SELECTED PASSAGE:
***
Conserving a Callistemon that survives without sex

Mark Clifton tends to juvenile bottlebrush plants

On the granite rock bars along Victoria’s Betka River, a critically endangered plant is now surviving mainly through cloning - a fragile strategy in a landscape increasingly shaped by bushfires and climate change.

The Betka Bottlebrush (Callistemon kenmorrisonii) grows in only two locations in Far East Gippsland's Wingan State Forest. Fewer than 100 stems of the plant survive in the wild on rocky granite riverbanks, and in Victoria it is listed as Critically Endangered.

La Trobe research has now changed how scientists count and manage the species- shaping conservation decisions.

After the 2019–20 Black Summer bushfires swept through the region, La Trobe University researchers Mark Clifton and Dr Susan Hoebee partnered with Envite Environment and the Friends of Mallacoota to find out whether the species had made it through.

Former La Trobe student Bryce Watts-Parker was critical to the early effort, connecting research teams to secure emergency grant funding that made rapid action possible. He was employed by Envite Environment to undertake post-fire surveys in 2021 where he found the plants had resprouted, collected specimens and noted that there were no new seedlings establishing. This served as a warning sign for the bottlebrushes long-term recovery.

The team published their first genomic study of Callistemon kenmorrisonii in Conservation Genetics in 2025. The results were surprising. Despite producing seed that germinates readily, the plant mostly makes asexual copies of itself, through a phenomenon known as apomixis. In addition to this, many stems that look like separate plants are genetically identical. Sometimes more than forty stems share a single genotype.
***
INFORMATION SHOWN:
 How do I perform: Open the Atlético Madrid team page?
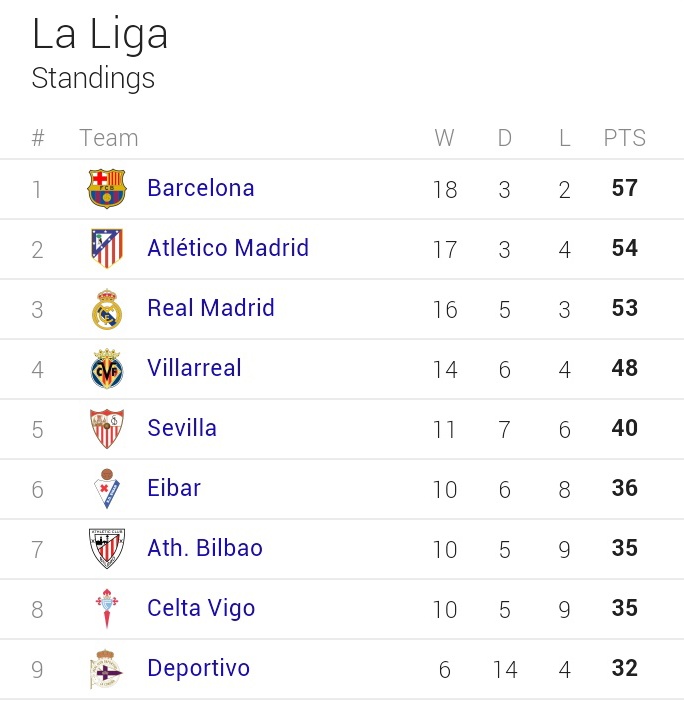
***
WHAT TO DO:
• 1. Summarize the article on the Betka Bottlebrush in two sentences.
• 2. Answer these questions from the article on the Betka Bottlebrush:
(a) In which state forest does the plant grow?
(b) Who carried out the post-fire surveys in 2021?
(c) In which journal did the team publish its first genomic study of the species?
• 3. Carry on with the article on the Betka Bottlebrush from its last sentence.
The listing has no connection to the article on the Betka Bottlebrush.

TASK RESULTS:
• 1. The Betka Bottlebrush, a critically endangered plant found in only two locations in Victoria's Wingan State Forest, was surveyed after the 2019–20 Black Summer bushfires by La Trobe researchers and partners, who found resprouting plants but no new seedlings. Their 2025 genomic study showed that the species mostly reproduces asexually through apomixis, so many stems that look like separate plants are genetically identical.

• 2.
(a) Wingan State Forest, in Far East Gippsland.
(b) Bryce Watts-Parker, employed by Envite Environment.
(c) Conservation Genetics.

• 3.
These findings changed how scientists count and manage the species. Earlier estimates based on stem counts had substantially overestimated the number of genetically distinct individuals. This low genotypic diversity may increase vulnerability to future threats such as myrtle rust, a fungal disease spreading southward through Australia.

These important findings are now shaping conservation decisions, including whether the species needs to be moved to safer locations as an insurance measure.

The researchers describe the area of East Gippsland where Callistemon kenmorrisonii grow as 'a bottlebrush hotbed of evolution.' Their research is also shedding light on two related threatened species from the same region: Callistemon forresterae and Callistemon nyallingensis. With funding from the Hermon Slade Foundation and the Holsworth Student Endowment, what began as an Honours project for Clifton has grown into a PhD.

Community involvement has been at the heart of this project. Four workshops were held between 2021 and 2025, bringing together local residents, land managers and conservation practitioners. Plants propagated using the genomic research are now available from the Friends of Mallacoota nursery and have been planted in the Mallacoota Endemic Gardens, where the Betka Bottlebrush features on the gardens' logo.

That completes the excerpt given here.